-- What is needed --
Nothing should appear in the answer except the lines from the one containing "Toggle the Snap checkbox on" through the end of the records below, written out exactly.

(Beginning of Data provided)

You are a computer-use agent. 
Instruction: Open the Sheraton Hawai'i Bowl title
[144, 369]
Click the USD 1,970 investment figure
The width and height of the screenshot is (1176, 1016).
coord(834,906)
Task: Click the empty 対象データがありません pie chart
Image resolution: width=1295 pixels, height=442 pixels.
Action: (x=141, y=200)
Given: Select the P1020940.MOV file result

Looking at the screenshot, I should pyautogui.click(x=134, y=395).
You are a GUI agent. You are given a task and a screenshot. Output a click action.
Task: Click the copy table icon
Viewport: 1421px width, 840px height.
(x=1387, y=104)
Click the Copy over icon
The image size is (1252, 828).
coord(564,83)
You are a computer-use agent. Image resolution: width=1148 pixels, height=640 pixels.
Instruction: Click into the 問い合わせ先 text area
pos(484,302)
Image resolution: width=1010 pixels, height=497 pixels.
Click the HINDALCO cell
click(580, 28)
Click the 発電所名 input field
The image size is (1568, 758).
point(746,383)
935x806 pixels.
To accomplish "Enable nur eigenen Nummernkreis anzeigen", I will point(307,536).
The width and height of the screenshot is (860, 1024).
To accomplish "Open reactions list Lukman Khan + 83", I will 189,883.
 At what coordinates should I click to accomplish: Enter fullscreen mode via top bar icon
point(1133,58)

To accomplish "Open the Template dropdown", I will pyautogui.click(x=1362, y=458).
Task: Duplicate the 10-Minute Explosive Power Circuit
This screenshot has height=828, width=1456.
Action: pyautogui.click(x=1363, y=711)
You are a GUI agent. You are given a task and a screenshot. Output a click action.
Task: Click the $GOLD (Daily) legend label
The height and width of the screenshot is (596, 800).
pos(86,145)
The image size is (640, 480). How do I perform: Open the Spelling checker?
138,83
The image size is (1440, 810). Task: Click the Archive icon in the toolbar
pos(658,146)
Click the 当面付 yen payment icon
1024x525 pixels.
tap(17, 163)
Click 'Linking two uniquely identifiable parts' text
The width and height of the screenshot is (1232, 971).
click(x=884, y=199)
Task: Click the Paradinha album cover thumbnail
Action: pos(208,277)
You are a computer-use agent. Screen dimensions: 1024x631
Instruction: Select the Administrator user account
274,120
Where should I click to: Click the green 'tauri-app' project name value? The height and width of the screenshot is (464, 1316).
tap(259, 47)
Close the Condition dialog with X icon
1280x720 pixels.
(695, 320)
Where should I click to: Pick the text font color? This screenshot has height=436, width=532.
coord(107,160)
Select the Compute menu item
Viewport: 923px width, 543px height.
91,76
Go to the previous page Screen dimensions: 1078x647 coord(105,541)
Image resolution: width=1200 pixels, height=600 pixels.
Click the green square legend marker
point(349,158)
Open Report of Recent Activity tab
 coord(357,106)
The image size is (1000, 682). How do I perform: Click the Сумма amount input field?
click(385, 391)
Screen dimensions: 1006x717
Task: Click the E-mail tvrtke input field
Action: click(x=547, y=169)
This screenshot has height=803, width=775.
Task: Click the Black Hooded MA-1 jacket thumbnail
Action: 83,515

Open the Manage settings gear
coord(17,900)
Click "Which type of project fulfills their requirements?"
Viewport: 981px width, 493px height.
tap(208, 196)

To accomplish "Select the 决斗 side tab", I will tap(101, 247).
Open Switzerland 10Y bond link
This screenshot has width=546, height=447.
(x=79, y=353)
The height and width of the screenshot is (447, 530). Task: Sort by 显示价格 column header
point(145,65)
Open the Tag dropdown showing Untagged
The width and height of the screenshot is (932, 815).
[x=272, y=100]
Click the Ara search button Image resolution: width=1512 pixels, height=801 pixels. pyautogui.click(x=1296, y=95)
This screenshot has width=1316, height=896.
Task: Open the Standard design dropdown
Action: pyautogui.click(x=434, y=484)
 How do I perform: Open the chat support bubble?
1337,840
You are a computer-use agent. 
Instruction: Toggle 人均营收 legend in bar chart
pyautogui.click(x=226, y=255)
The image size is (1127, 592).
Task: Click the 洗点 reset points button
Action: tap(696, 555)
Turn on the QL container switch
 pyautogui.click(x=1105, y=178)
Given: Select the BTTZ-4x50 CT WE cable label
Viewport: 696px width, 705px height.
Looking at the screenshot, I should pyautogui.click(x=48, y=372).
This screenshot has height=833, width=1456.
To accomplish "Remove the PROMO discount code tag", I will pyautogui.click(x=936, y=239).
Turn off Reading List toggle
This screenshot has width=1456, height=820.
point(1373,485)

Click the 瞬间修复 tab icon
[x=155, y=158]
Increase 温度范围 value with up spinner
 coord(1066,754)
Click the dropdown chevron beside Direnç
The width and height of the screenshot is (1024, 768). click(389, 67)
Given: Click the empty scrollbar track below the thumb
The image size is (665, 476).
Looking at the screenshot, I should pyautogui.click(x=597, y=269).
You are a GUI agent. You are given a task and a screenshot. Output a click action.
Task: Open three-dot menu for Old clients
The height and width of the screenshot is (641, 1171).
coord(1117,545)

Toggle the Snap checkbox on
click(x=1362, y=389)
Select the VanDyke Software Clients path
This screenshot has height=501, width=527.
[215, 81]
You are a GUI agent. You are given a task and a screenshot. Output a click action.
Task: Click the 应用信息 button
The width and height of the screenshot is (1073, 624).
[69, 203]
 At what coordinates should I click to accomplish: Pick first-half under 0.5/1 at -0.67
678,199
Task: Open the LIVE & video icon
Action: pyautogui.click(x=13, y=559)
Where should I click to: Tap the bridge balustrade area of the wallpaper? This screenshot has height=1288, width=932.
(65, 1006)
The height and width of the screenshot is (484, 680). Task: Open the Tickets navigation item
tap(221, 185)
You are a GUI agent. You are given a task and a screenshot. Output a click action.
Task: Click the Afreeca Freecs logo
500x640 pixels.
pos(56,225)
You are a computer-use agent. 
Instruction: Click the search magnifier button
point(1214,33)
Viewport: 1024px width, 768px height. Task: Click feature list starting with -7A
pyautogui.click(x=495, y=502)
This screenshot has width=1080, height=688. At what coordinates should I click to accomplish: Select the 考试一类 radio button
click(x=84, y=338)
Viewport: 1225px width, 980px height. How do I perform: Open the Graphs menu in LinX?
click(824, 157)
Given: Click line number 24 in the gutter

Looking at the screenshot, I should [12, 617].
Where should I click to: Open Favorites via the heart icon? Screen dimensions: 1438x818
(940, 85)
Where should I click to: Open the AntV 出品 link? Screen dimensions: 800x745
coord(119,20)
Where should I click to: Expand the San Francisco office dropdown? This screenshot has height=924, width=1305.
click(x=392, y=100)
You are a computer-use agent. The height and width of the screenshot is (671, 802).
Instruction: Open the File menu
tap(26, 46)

(End of Data provided)

-- Expected answer --
Toggle the Snap checkbox on
click(x=1362, y=389)
Select the VanDyke Software Clients path
This screenshot has height=501, width=527.
[215, 81]
You are a GUI agent. You are given a task and a screenshot. Output a click action.
Task: Click the 应用信息 button
The width and height of the screenshot is (1073, 624).
[69, 203]
 At what coordinates should I click to accomplish: Pick first-half under 0.5/1 at -0.67
678,199
Task: Open the LIVE & video icon
Action: pyautogui.click(x=13, y=559)
Where should I click to: Tap the bridge balustrade area of the wallpaper? This screenshot has height=1288, width=932.
(65, 1006)
The height and width of the screenshot is (484, 680). Task: Open the Tickets navigation item
tap(221, 185)
You are a GUI agent. You are given a task and a screenshot. Output a click action.
Task: Click the Afreeca Freecs logo
500x640 pixels.
pos(56,225)
You are a computer-use agent. 
Instruction: Click the search magnifier button
point(1214,33)
Viewport: 1024px width, 768px height. Task: Click feature list starting with -7A
pyautogui.click(x=495, y=502)
This screenshot has width=1080, height=688. At what coordinates should I click to accomplish: Select the 考试一类 radio button
click(x=84, y=338)
Viewport: 1225px width, 980px height. How do I perform: Open the Graphs menu in LinX?
click(824, 157)
Given: Click line number 24 in the gutter

Looking at the screenshot, I should [12, 617].
Where should I click to: Open Favorites via the heart icon? Screen dimensions: 1438x818
(940, 85)
Where should I click to: Open the AntV 出品 link? Screen dimensions: 800x745
coord(119,20)
Where should I click to: Expand the San Francisco office dropdown? This screenshot has height=924, width=1305.
click(x=392, y=100)
You are a computer-use agent. The height and width of the screenshot is (671, 802).
Instruction: Open the File menu
tap(26, 46)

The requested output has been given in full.